Mexico defends decision to scrap US$3.75 billion Chinese train deal

Mexican President Enrique Pena Nieto delivers a speech at the National Palace, in Mexico City, on Oct 6, 2014. Mexico's government defended on Friday its abrupt decision to scrap a bullet train deal it had just awarded to a Chinese-led consortiu
Mexican President Enrique Pena Nieto delivers a speech at the National Palace, in Mexico City, on Oct 6, 2014. Mexico's government defended on Friday its abrupt decision to scrap a bullet train deal it had just awarded to a Chinese-led consortium after concerns were raised about the bidding process. Pena Nieto called off the US$3.75 billion (S$4.8 billion) tender late on Thursday. -- PHOTO: AFP

MEXICO CITY (AFP) - Mexico's government defended on Friday its abrupt decision to scrap a bullet train deal it had just awarded to a Chinese-led consortium after concerns were raised about the bidding process.
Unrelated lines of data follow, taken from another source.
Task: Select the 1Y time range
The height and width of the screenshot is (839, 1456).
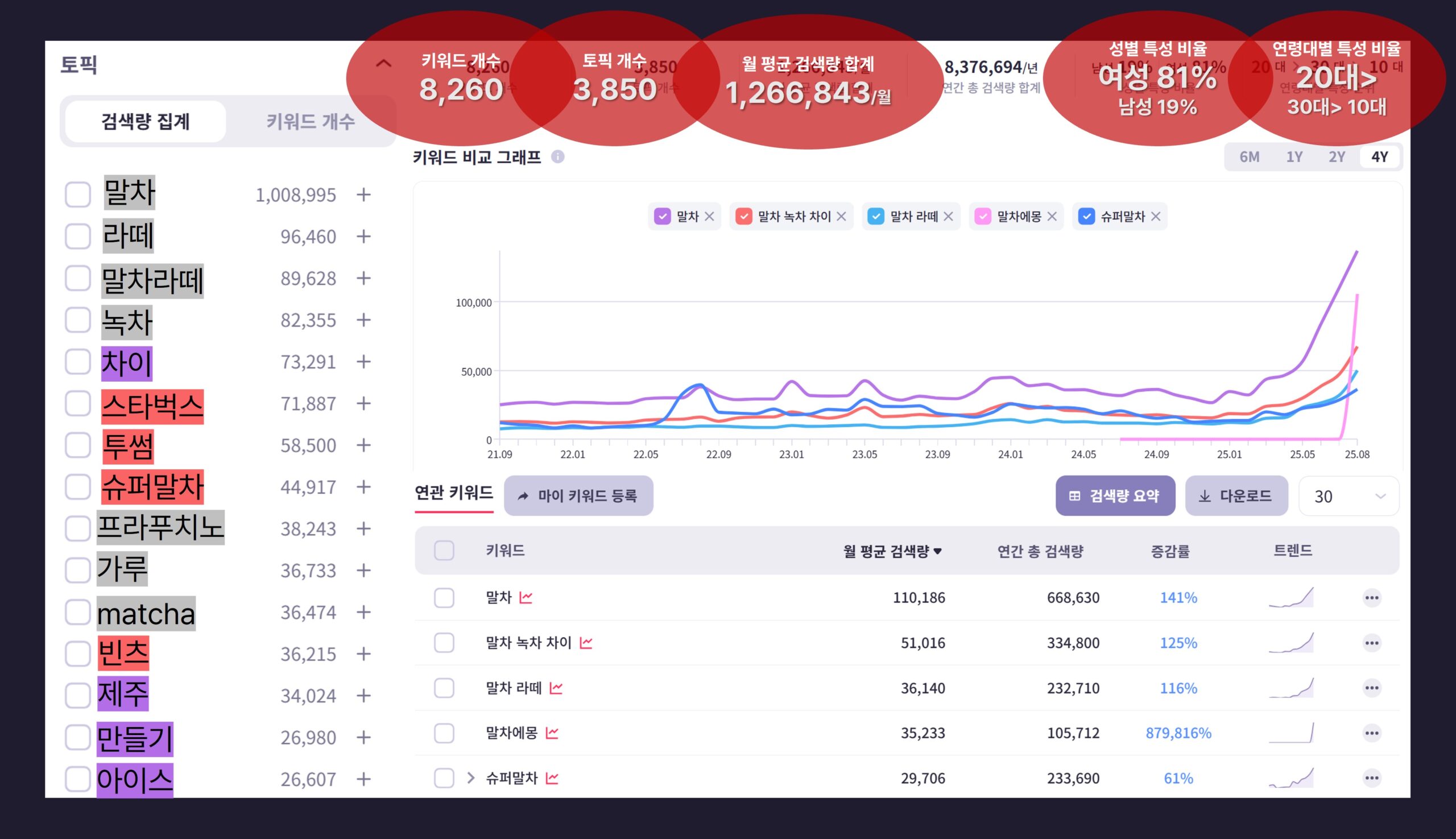Action: 1294,157
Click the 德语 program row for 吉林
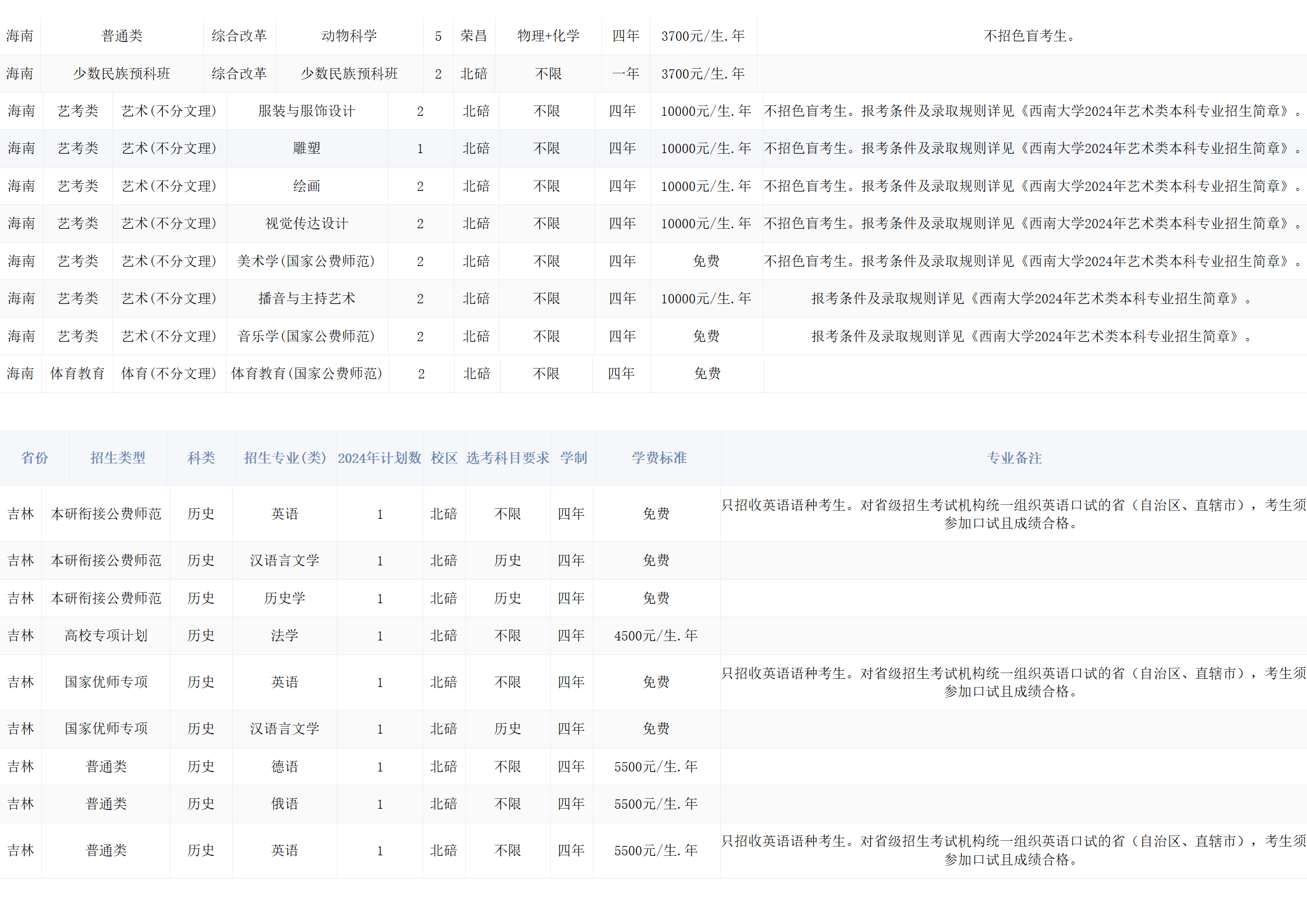Viewport: 1307px width, 924px height. click(x=285, y=766)
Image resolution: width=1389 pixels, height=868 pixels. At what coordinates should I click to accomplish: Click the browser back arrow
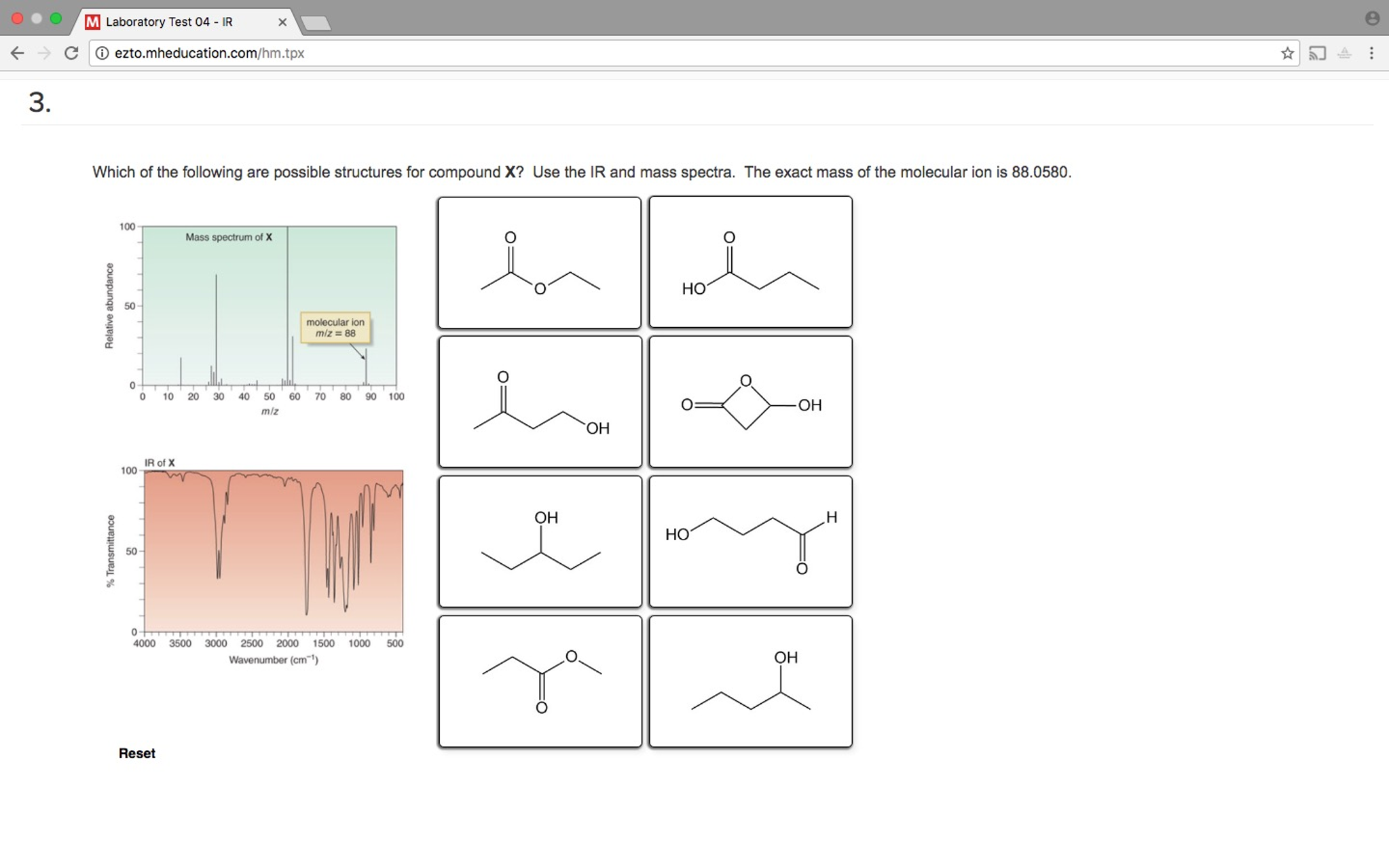pyautogui.click(x=18, y=53)
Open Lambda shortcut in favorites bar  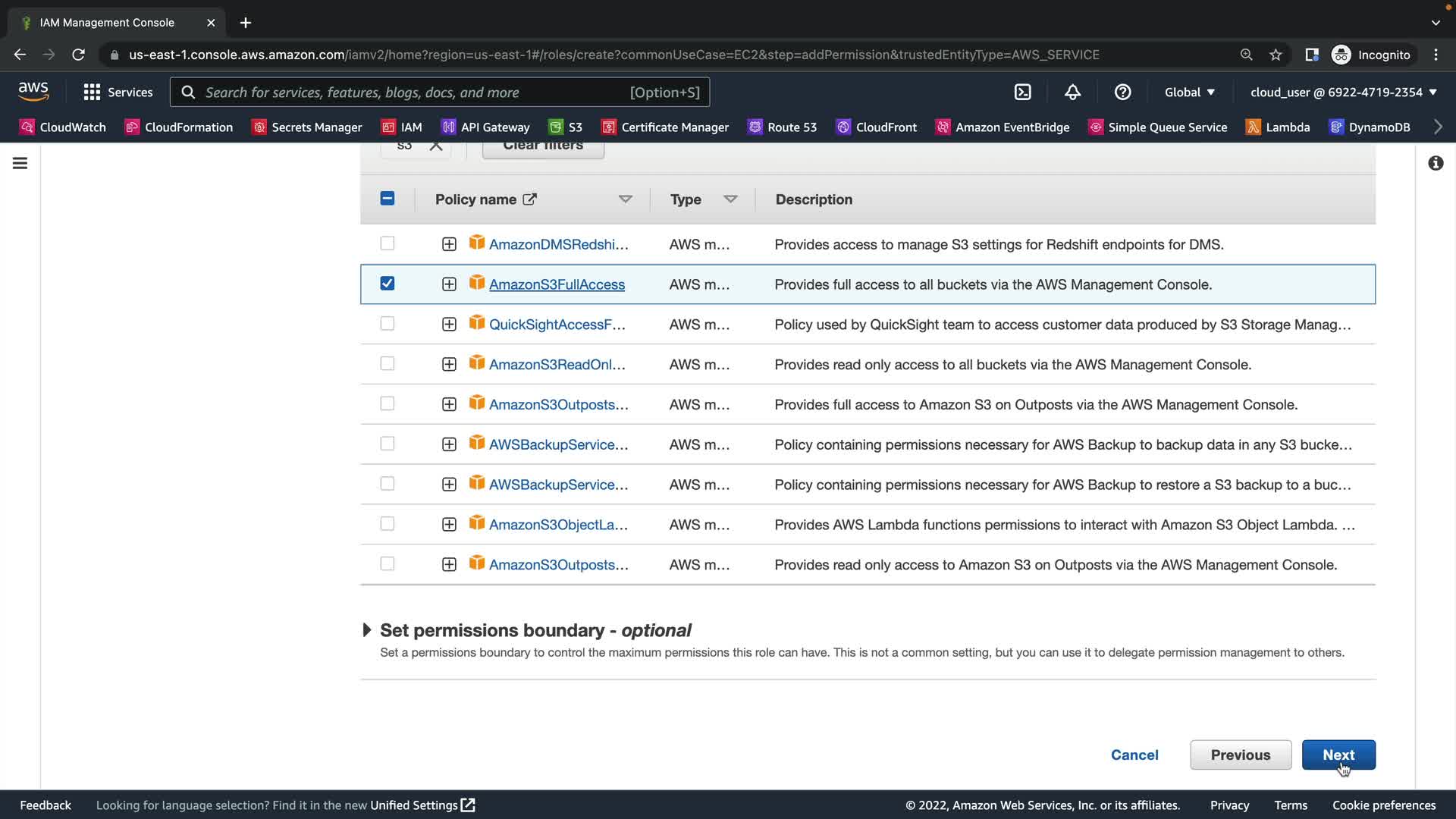[1278, 127]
President Enrique Pena Nieto called off the US$3.75 billion (S$4.8 billion) tender late on Thursday, just three days after the group headed by the China Railway Construction won the contract to build Latin America's first high-speed rail.

The Chinese-Mexican consortium faced no opposition when it was picked Monday to build the 210km line between Mexico City and the central manufacturing hub of Queretaro.

Companies had been given just 60 days to present an offer even though some had asked for more time.

Sixteen firms had initially shown interest - including industry giants Mitsubishi of Japan, Alstom of France, Bombardier of Canada and Siemens of Germany - but ultimately stayed out of the contest.

Transport Minister Gerardo Ruiz Esparza said the government would likely reopen the bidding process in late November and give companies six months to submit an offer.

"Hopefully, there will be more participants this time," Ruiz Esparza told Radio Formula.

The newspaper Reforma reported that the Mexican companies are close to Pena Nieto's Institutional Revolutionary Party (PRI), while senators voiced concerns about the way the contract was awarded during a hearing with Ruiz Esparza on Thursday.

Senator Javier Lozano told the minister that the conservative National Action Party had "serious doubts, questions, worries about the legality and transparency of this bidding process".

The transport minister told local media everything had taken place within the law but that the government decided to restart the bidding to avoid "any doubts".

"The essential thing for such a beneficial project is to not give the impression that there was favoritism," Ruiz Esparza said.

Pena Nieto will likely have to personally explain his decision to Chinese President Xi Jinping when he flies to China for a series of meetings on Sunday.

The Mexican leader will attend an Asia-Pacific Economic Cooperation (Apec) summit in Beijing before a two-day state visit in China in his latest effort to forge closer ties with the Asian powerhouse.

Pena Nieto already had to shorten his trip, which includes a G20 summit in Australia, due to a growing human rights scandal over the disappearance of 43 college students who were attacked by gang-linked police.

"He will probably tell the Chinese that he wants to rules of the game to be transparent and he will surely explain the domestic political situation," Adolfo Laborde, foreign relations expert at the Monterrey Technology Institute, told AFP.

Prior to scrapping the deal, the government had expected construction to start in December and operations to begin in 2017. Ruiz Esparza said Pena Nieto wants the train to start running before his single six-year term ends December 2018.

The high-speed rail project is part of Pena Nieto's plan to bring back passenger trains to Latin America's second-biggest economy, which all but disappeared after the sector was privatized in the 1990s.

The project aims to carry around 25,000 passengers per day at speeds of up to 300km per hour, reducing the commute between Mexico City and Queretaro from two-and-a-half hours to 58 minutes.